*Work required*
Look below for the line containing "Screen dimensions: 950x602", then write out that line and every line after it to the end, exactly, minus the pictures.

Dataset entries
☆ ☆ ☆ ☆ ☆ ☆ ☆

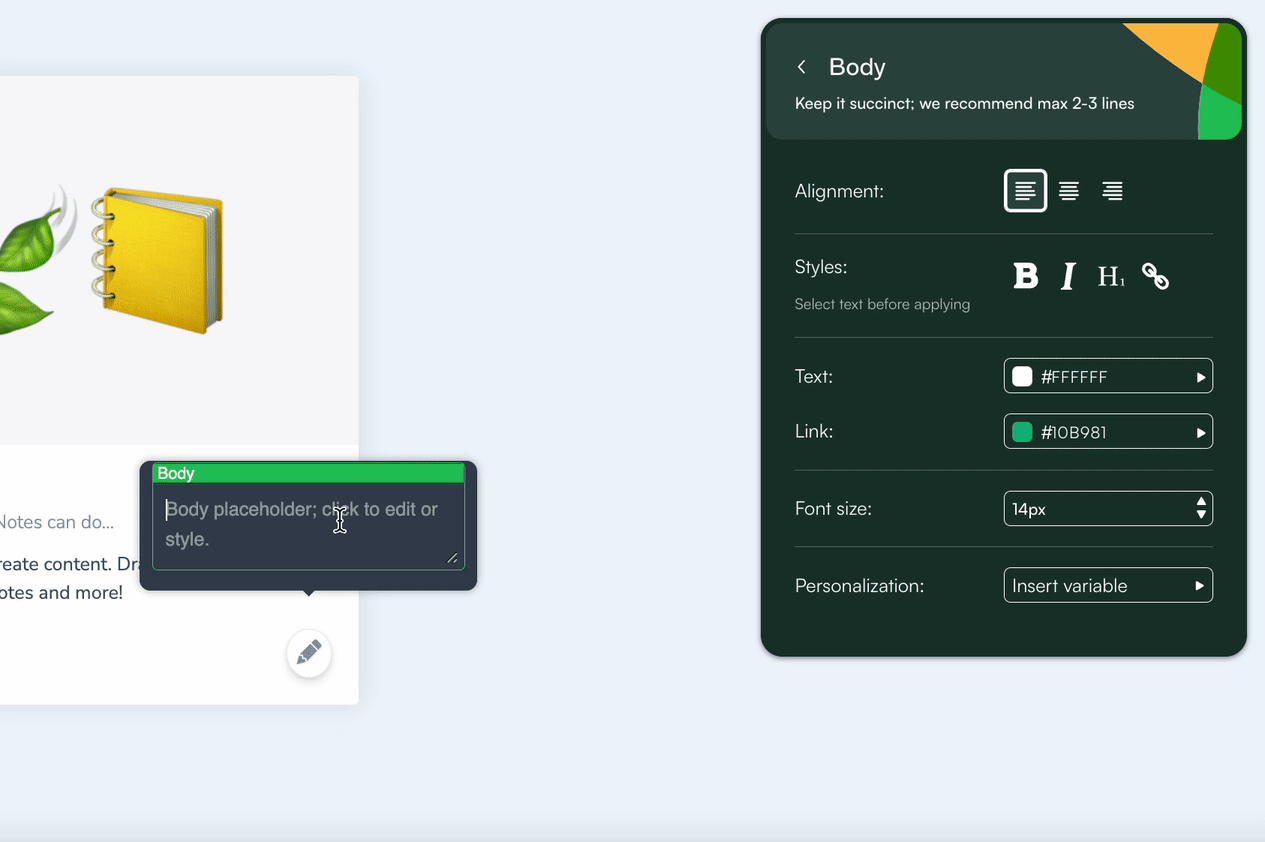Expand Link color options
This screenshot has height=842, width=1265.
1199,431
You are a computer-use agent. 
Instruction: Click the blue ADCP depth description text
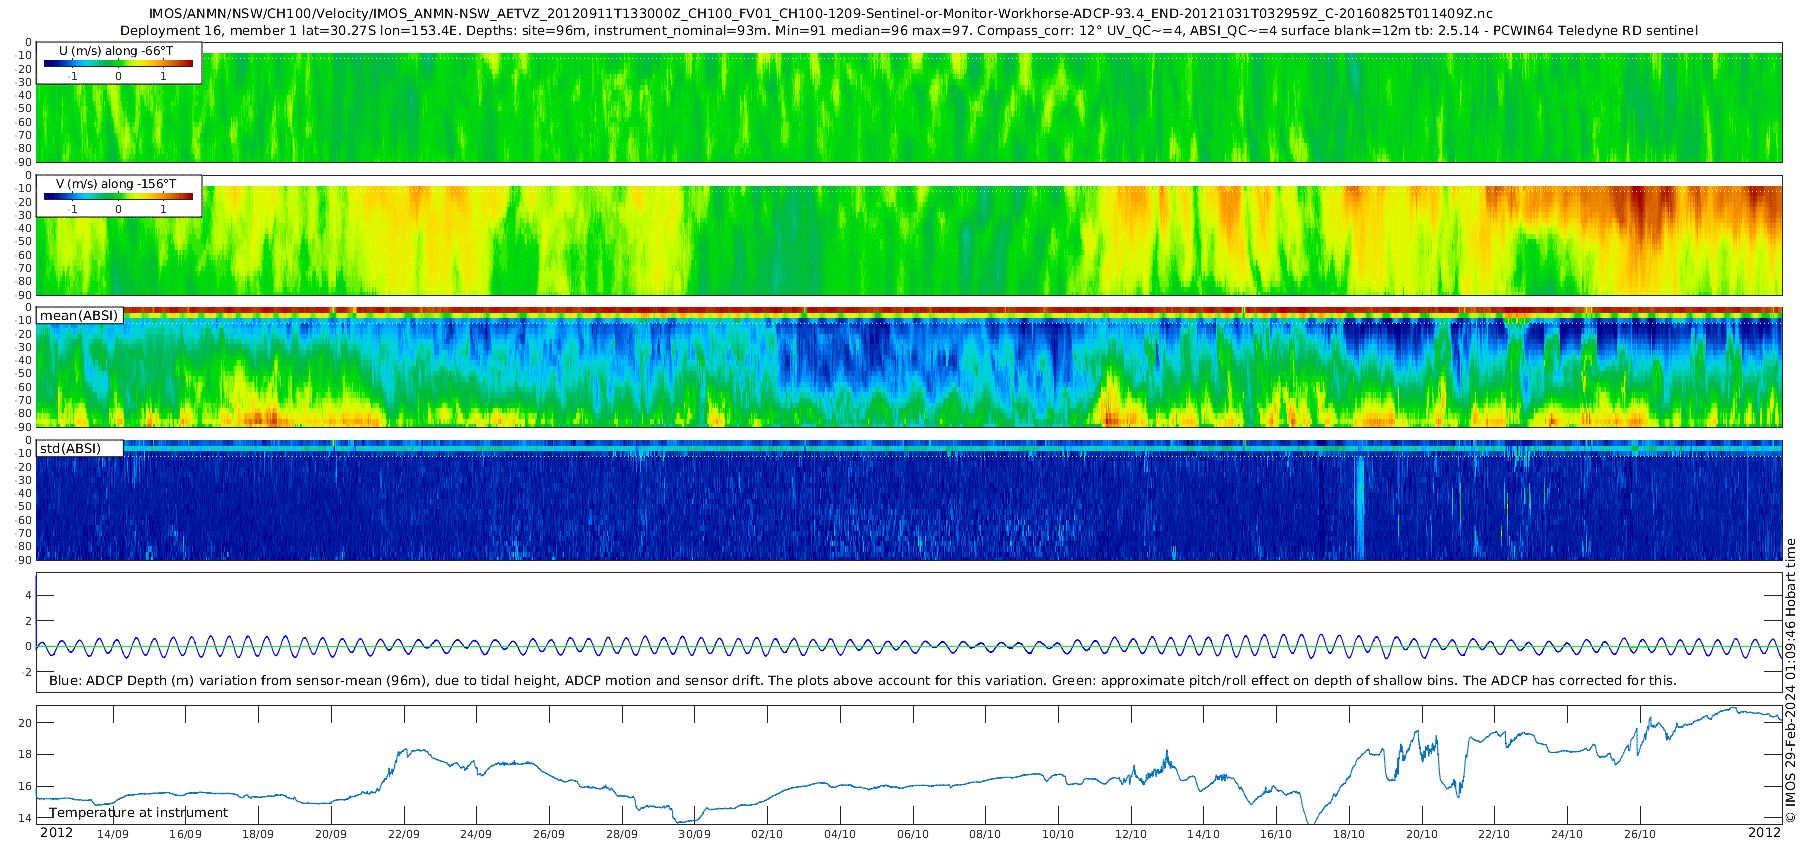click(863, 680)
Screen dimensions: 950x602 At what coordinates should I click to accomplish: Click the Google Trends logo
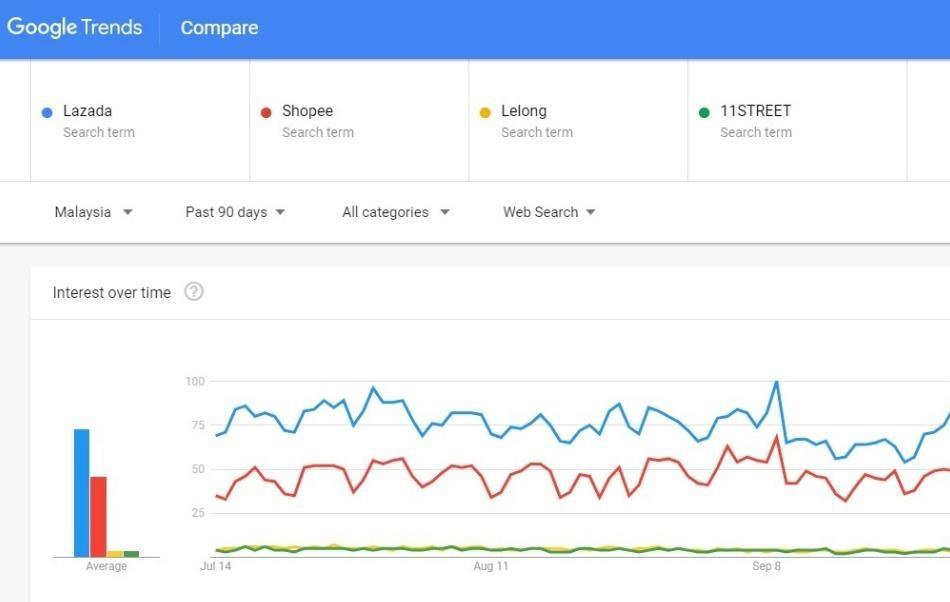(75, 28)
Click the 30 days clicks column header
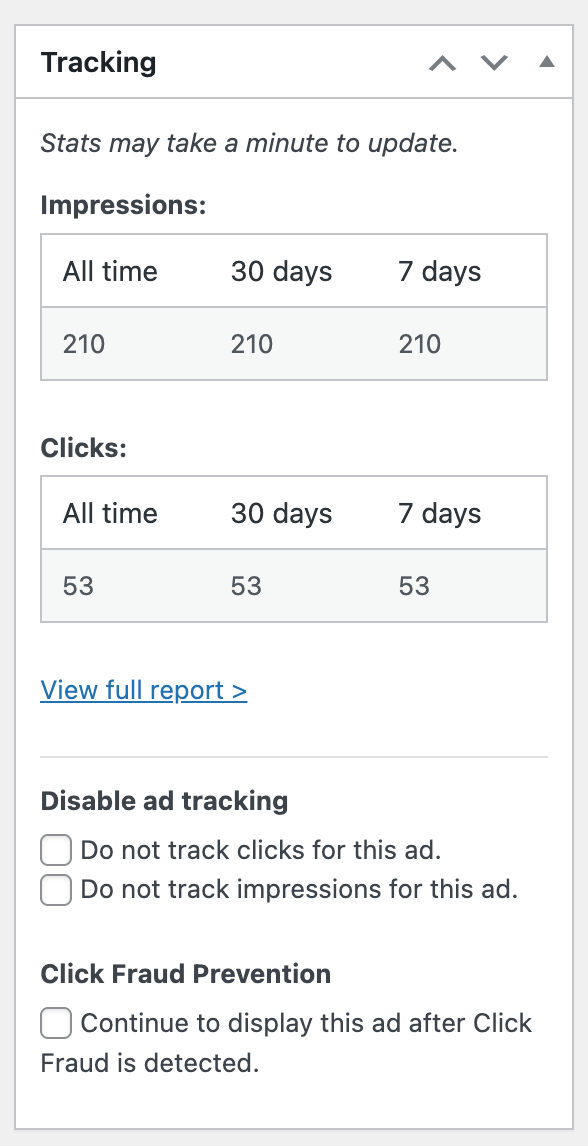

☆ ☆ ☆ ☆ ☆ ☆ ☆

*Finished exercise*
Screen dimensions: 950x602 At what coordinates should I click to accomplish: Click the Google Trends logo
(75, 28)
Click the 30 days clicks column header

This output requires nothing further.